= Operation Seawolf =

World War II U-Boat Film

Operation Seawolf is a 2022 German war film, about a German commander of a World War II German U-boat.

==Plot==
In 1918 at the end of World War I a German commander would be piloting U-103 sighting the HMPT Olympic where the sub intended to torpedo it. Still, it missed and the Olympic would attempt to ram it with the submarine diving in an attempt to evade it only for it to be rammed by the larger vessel with the massive propellers striking it making the submarine sink. The Captain would pass on the mantle to one of his crewmates as the sub go down as the Olympic passes by.

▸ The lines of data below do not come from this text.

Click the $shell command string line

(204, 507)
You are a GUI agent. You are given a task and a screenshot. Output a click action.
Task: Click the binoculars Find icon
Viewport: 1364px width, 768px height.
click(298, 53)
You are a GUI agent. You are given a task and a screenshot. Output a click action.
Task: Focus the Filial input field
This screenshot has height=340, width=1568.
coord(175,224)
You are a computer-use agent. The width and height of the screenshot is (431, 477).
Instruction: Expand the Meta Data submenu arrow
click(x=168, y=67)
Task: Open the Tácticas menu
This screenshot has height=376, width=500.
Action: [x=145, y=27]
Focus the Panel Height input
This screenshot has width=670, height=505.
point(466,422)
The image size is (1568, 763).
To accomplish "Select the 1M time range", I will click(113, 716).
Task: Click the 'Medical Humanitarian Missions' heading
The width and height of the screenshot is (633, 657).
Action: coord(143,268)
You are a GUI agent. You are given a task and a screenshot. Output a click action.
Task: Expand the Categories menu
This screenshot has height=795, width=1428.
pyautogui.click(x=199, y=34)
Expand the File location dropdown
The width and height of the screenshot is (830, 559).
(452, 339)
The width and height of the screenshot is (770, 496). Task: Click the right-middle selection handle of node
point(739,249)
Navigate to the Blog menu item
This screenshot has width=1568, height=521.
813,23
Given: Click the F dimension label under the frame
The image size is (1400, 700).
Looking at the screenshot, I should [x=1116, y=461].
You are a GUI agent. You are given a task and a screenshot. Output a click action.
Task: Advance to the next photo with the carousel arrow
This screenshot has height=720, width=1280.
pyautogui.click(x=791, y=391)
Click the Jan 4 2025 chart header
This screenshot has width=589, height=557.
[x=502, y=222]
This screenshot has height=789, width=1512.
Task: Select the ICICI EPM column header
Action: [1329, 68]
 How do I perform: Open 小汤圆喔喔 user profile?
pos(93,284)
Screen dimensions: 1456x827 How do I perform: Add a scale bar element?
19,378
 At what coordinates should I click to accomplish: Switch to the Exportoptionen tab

Decades later in World War II, Germany would launch Operation Seawolf in having U-Boats targeting the American sealines with U-Boats with special missiles. They would have successful first run in attacking shipping lanes until America sent their warships taking down some submarines.

==Cast==
- Hiram A. Murray
- Andrew Stecker
- Apostolos Gliarmis
- Dolph Lundgren
- Frank Grillo
- Bates Wilder as Peter Rudolf, captain of SM U-103. In real life he survived the sinking.

==Home media==
Its broadcast version is available on YouTube, Tubi, Amazon Video and other streaming services.

==Reception==
On Rotten Tomatoes it has a 33% critics score approval rating.